**THE PROBLEM**
Your task is to filter the entries and copy every line containing the string "width".

**PROVIDED DATA**

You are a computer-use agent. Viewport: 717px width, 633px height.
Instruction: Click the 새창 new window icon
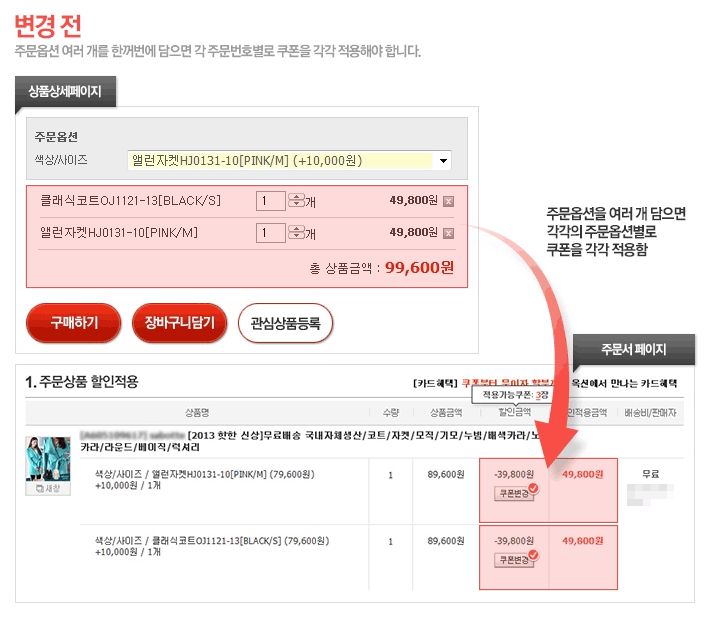coord(42,488)
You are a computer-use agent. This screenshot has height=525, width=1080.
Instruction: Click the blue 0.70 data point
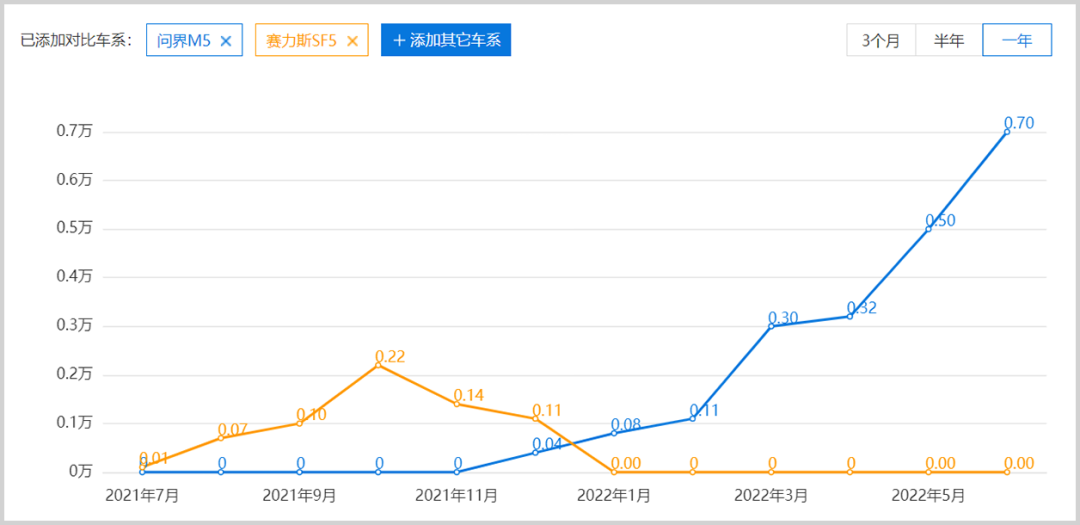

**FINISHED EXERCISE**
You are a computer-use agent. Viewport: 717px width, 633px height.
You are a computer-use agent. This screenshot has height=525, width=1080.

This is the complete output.